### [MATERIAL FOR THIS TASK]
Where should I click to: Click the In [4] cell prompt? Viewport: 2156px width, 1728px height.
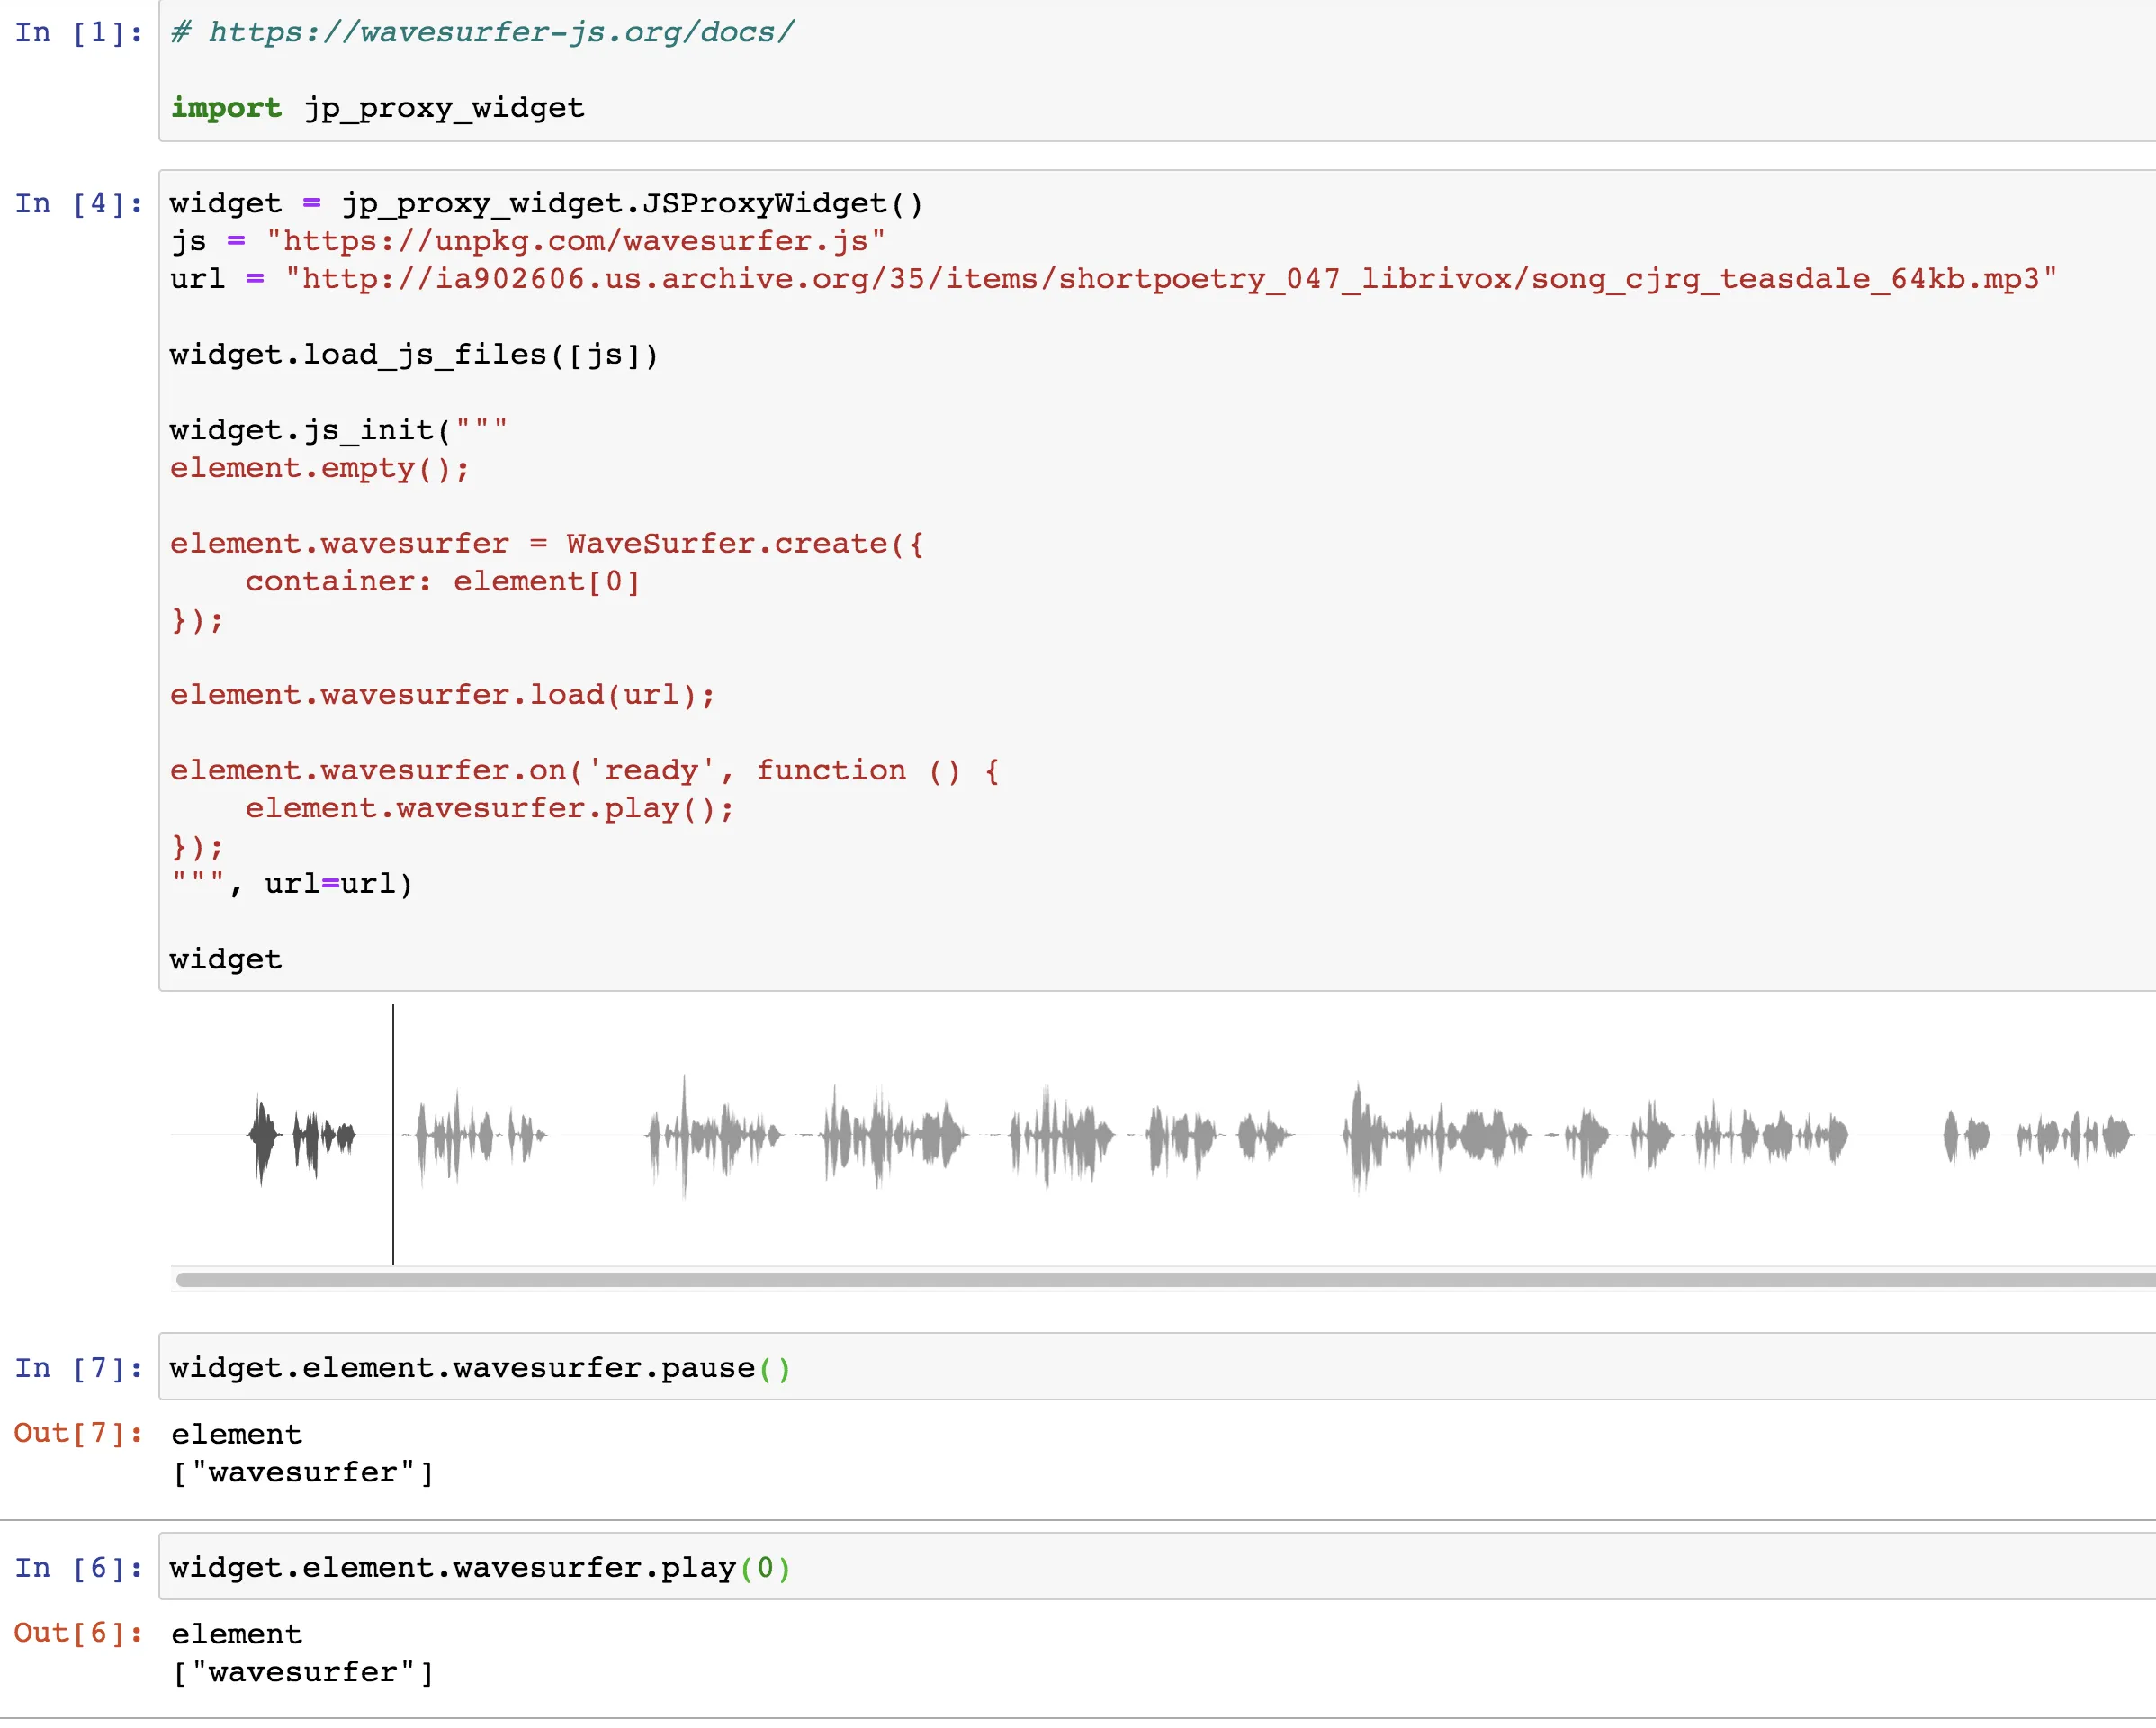coord(78,203)
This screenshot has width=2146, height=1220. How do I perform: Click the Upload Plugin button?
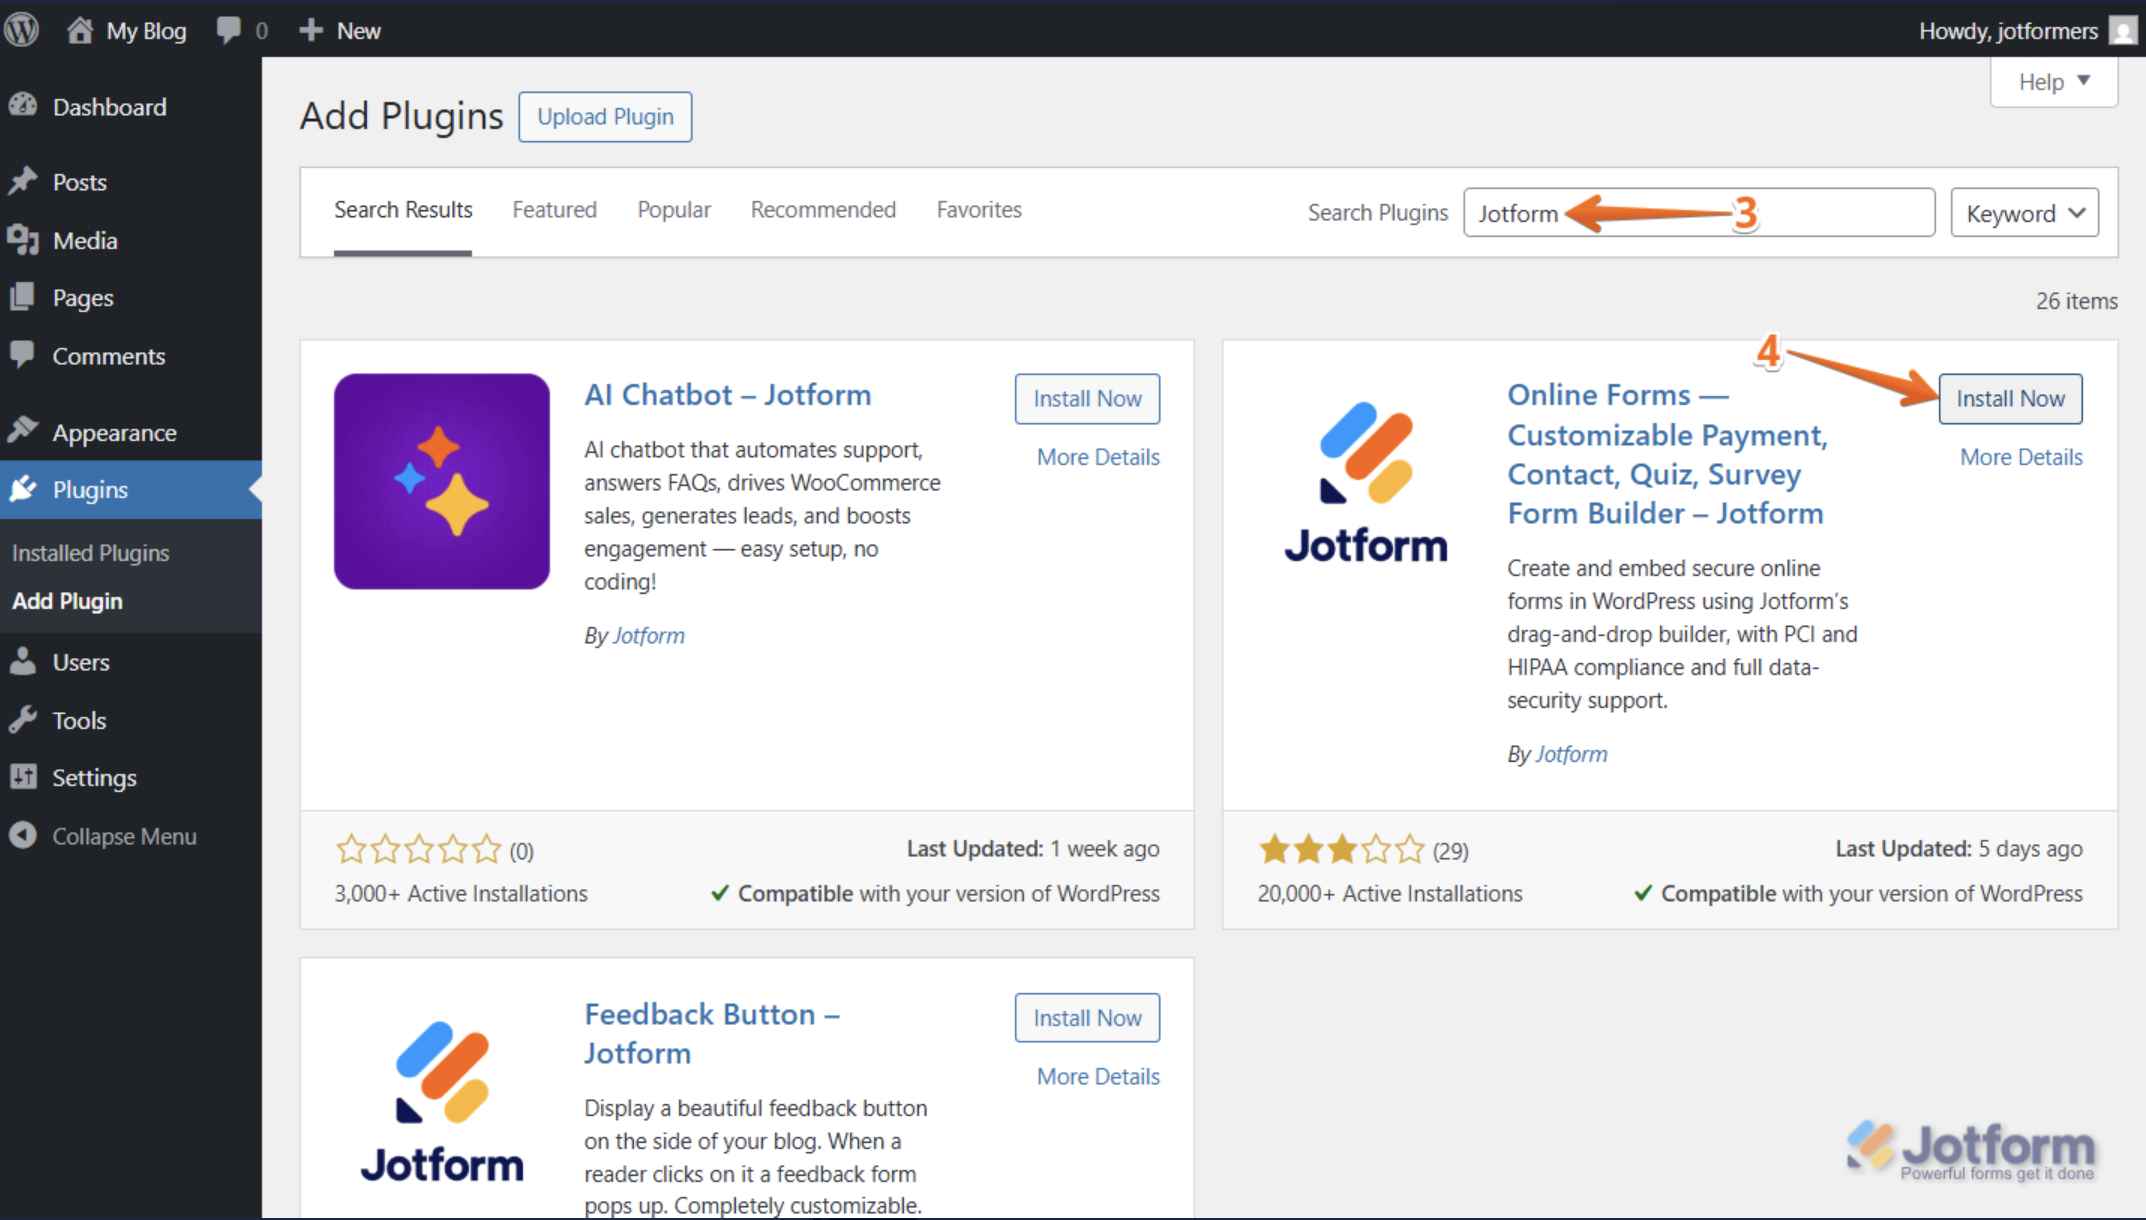604,116
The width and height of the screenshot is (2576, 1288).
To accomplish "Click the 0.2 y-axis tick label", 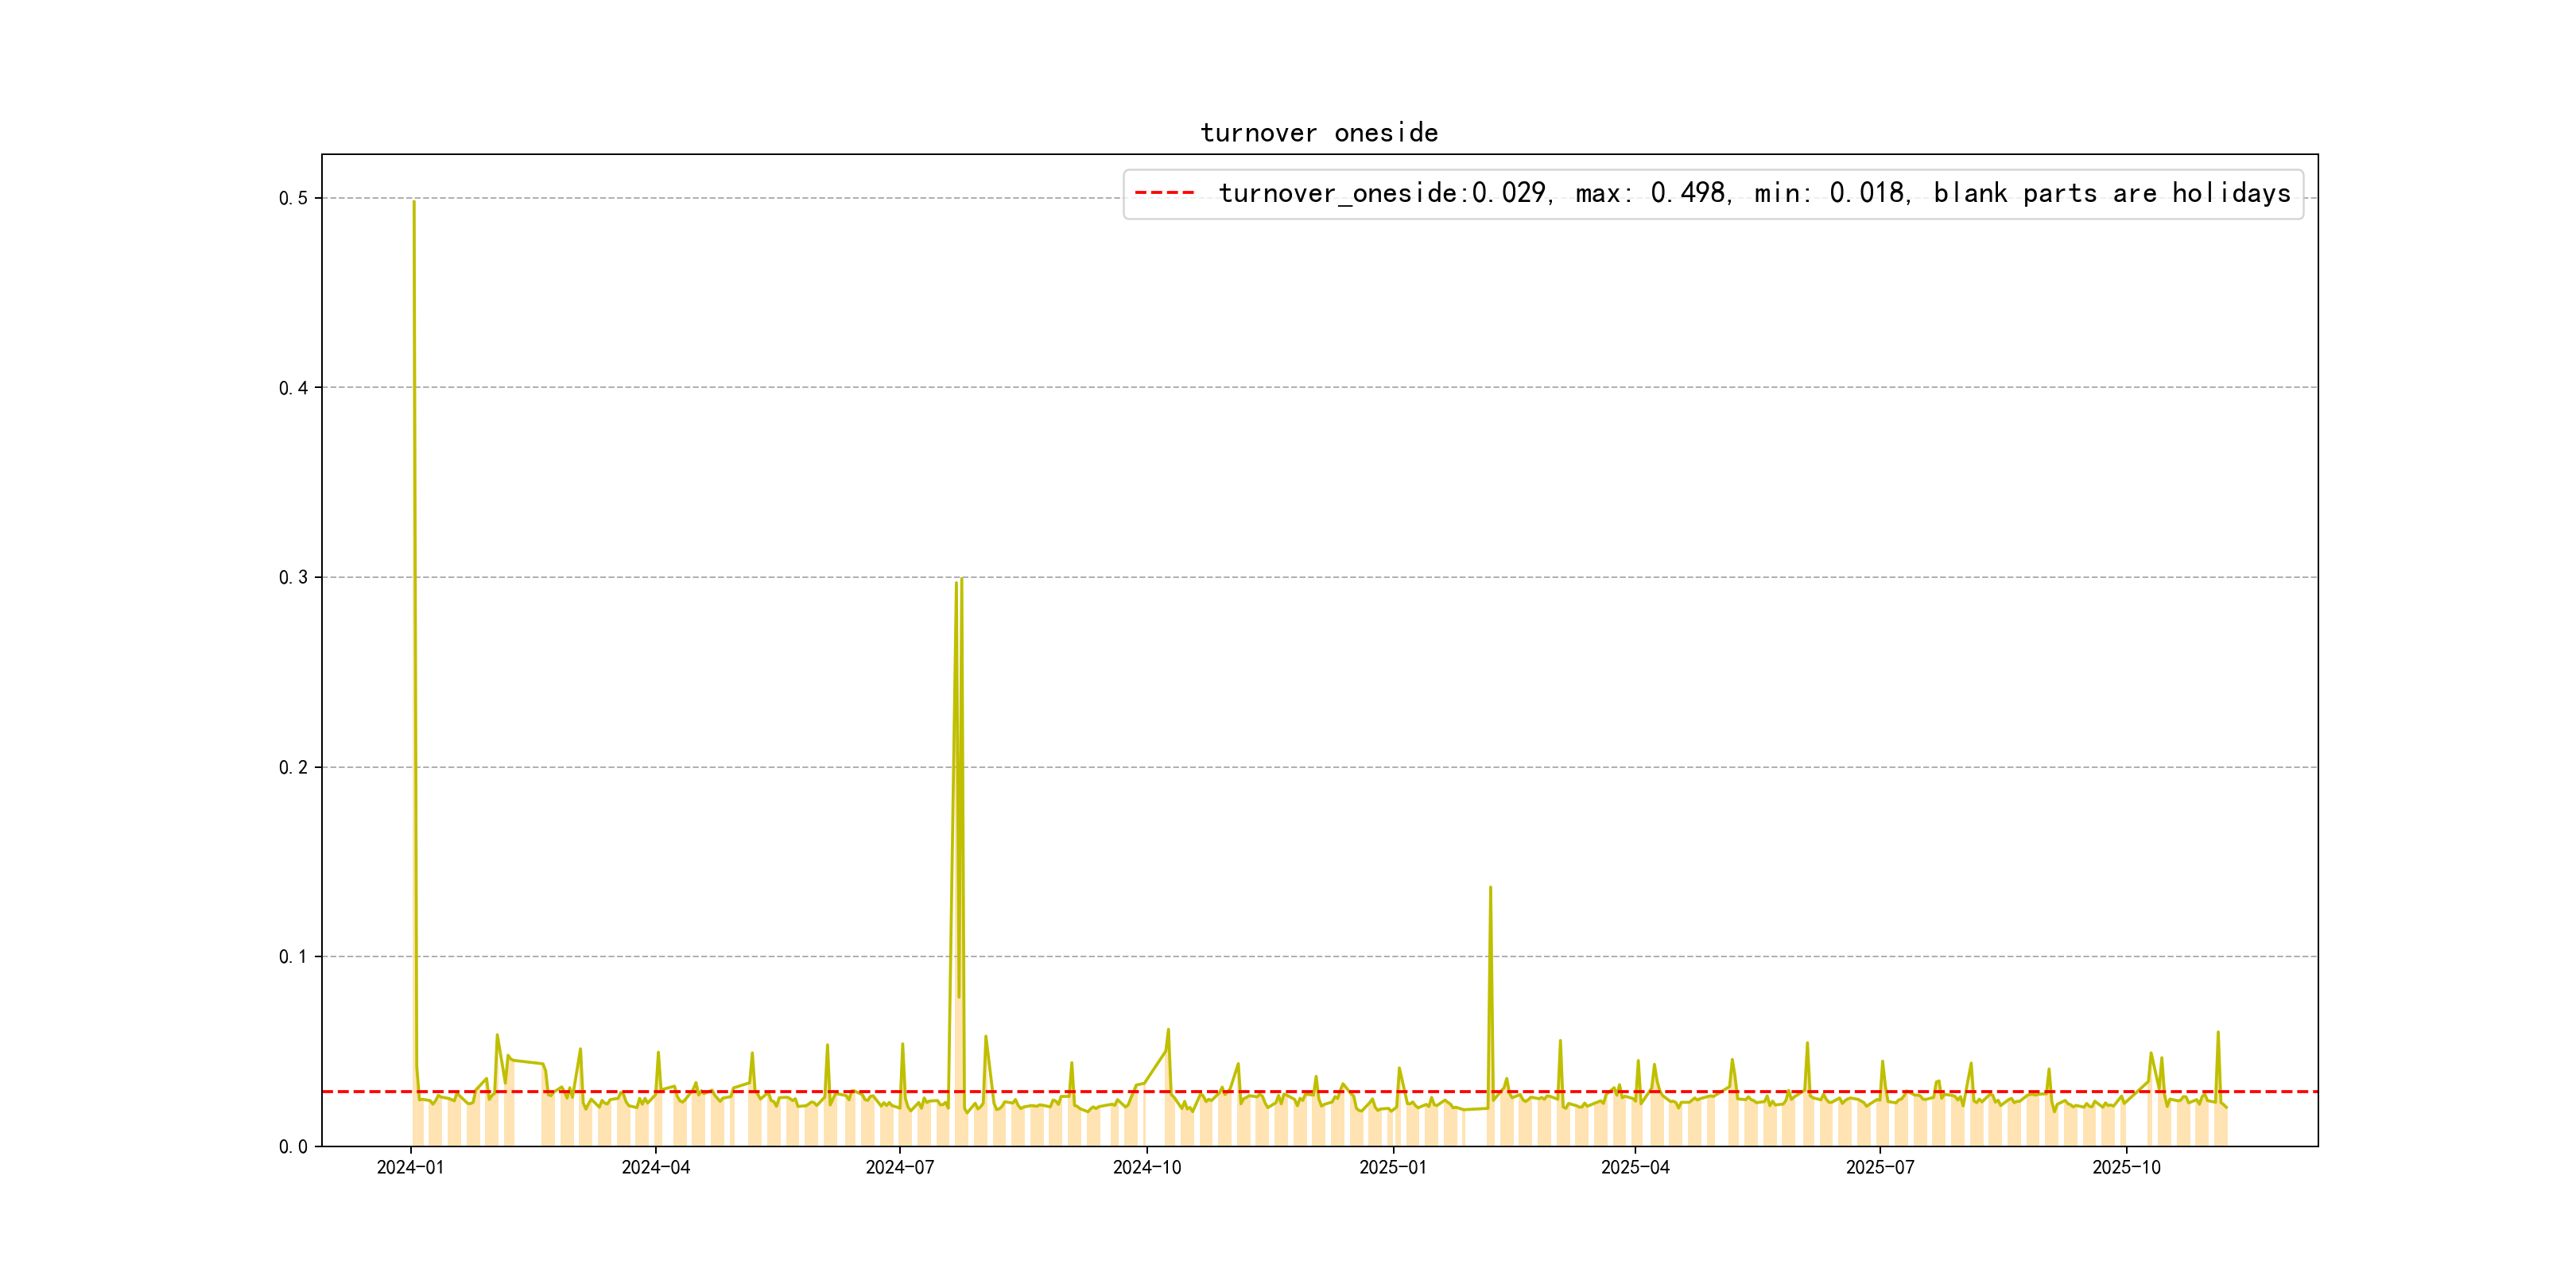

### [INSTRUCTIONS TO FOLLOW]
Pictures stay out; reproduce exactly the lines from the one containing "This screenshot has" through the last line of the listing, both included.

### [EXPECTED ANSWER]
This screenshot has width=2146, height=1220. How do I perform: Click the Upload Plugin button?
604,116
The width and height of the screenshot is (2576, 1288).
To accomplish "Click the 0.2 y-axis tick label", 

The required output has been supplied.